Estudos estruturais em compostos de interesse farmacológicos contendo átomos pesados

Abstract

The determination of the three-dimensional structures of heavy-metal chelates and of some potentially useful chelating agents is a very important tool in the study of complexes that may act as antidotes against poisoning by ingestion of heavy metals. A detailed knowledge of these complexes is expected to assist in the design of molecular structures and procedures that are more effective in counteracting the life threatening processes inevitably developed by individuals with chronic heavy-metal intoxication. Within this framework a series of dimethylthallium(III) complexes were studied.
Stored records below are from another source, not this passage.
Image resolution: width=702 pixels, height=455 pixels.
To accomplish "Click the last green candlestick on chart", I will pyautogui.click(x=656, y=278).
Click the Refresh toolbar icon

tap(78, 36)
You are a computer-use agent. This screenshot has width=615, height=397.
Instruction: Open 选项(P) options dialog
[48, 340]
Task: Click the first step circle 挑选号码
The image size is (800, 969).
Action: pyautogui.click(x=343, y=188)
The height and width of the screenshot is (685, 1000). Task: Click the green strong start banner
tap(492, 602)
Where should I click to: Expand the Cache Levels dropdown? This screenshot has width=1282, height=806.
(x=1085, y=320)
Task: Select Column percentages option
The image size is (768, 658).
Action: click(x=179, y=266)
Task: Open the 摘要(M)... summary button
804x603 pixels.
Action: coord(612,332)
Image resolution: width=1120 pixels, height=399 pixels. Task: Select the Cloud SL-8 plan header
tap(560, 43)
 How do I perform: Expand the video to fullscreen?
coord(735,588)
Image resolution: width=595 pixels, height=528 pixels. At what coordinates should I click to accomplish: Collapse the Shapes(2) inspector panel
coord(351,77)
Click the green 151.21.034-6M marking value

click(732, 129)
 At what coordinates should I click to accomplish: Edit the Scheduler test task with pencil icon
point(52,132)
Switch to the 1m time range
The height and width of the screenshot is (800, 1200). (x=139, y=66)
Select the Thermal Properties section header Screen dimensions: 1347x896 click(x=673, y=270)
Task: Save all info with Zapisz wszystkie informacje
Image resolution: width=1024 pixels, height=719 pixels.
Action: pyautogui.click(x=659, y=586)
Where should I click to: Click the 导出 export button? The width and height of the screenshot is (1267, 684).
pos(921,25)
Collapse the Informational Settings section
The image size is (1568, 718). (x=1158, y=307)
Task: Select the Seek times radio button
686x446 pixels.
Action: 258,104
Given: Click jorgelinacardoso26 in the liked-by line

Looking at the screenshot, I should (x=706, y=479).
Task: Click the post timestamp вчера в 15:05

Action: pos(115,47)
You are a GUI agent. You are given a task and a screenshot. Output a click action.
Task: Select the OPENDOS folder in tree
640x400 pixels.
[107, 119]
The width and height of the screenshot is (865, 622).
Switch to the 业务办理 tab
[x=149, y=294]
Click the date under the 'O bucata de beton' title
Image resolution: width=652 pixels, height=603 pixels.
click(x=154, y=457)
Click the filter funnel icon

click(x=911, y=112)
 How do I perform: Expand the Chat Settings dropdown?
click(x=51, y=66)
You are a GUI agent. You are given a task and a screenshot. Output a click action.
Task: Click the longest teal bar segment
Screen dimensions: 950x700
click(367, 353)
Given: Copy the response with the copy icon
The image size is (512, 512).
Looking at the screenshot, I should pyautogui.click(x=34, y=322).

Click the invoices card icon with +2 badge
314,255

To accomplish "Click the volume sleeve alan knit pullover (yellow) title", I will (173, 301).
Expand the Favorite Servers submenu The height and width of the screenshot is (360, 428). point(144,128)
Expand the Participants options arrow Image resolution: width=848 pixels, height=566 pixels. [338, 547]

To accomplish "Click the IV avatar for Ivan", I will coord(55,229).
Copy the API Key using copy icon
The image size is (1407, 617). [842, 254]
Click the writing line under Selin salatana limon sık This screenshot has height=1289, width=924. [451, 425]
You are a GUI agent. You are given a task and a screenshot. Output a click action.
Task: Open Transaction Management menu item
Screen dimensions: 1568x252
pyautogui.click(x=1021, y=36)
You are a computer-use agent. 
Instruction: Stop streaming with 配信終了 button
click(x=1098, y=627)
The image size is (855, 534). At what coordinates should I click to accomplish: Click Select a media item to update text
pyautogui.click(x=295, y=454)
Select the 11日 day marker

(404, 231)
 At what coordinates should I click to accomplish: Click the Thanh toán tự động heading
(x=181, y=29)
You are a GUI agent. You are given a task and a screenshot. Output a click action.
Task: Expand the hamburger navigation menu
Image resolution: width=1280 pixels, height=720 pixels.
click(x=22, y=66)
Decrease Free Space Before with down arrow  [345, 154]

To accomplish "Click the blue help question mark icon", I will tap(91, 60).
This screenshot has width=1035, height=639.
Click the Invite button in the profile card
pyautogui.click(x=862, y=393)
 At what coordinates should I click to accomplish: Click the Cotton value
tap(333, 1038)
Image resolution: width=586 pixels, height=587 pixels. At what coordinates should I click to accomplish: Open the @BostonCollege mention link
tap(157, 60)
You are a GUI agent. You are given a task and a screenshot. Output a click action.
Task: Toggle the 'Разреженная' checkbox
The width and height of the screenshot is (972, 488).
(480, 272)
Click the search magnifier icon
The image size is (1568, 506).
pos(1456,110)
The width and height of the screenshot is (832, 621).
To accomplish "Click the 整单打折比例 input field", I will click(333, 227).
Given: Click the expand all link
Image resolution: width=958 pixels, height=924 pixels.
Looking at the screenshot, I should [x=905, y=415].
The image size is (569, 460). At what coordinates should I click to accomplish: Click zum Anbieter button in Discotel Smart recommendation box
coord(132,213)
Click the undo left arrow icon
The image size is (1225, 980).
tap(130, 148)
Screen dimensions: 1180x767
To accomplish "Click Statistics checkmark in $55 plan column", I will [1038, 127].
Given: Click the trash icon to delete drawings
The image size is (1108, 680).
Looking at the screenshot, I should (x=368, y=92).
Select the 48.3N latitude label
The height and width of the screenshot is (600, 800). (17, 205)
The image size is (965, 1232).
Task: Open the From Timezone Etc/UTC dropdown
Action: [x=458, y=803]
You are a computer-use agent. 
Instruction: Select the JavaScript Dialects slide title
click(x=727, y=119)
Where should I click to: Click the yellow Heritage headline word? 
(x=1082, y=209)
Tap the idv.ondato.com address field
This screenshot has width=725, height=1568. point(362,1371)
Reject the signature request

Here we present complexes of the type [TlMe2L], where L=2-mercapto-3pyridine carboxylic acid(I), 6-mercapto-3-pyridine-methoxycarboxylate(II), 2mercapto-3-pyridine-methoxycarboxylate(III), 6-mercapto-3-pyridineethoxycarboxylate(IV) and 2-mercapto-3-pyridine-ethoxycarboxylate(V). The study of the supramolecular arrangement of these complexes shows that, in spite of the differences in space group symmetry and substituents in the ligand, the crystals packing are remarkably similar. The complexes form infinite polymers in one, two and three dimensions, based upon Tl-S, Tl-O e Tl-N covalent bonds and intermolecular secondary interactions. The complexes also present strong hydrogen bond intermolecular interactions. There are many forms of corrections to the data collected in a single crystal X-ray diffration experiment. During the data reduction many corrections take place, such as: Lorentz, polarization, absorption and eventualy corrections for the deterioration of the sample. The absorption correction is strongly recommended for crystals with strong absorbers in its structural form. The effect of the absorption of the X rays has been studied in crystalline samples, as well as a comparison between the result obtained from the different available methods of absorption corrections. This work that showed different forms of absorption correction, made significant differences in the merit figures, peak and hole of residual charge density, as well as the anisotropic displacements parameters. Bonds distances and angles, on the other hand, did not change significantly.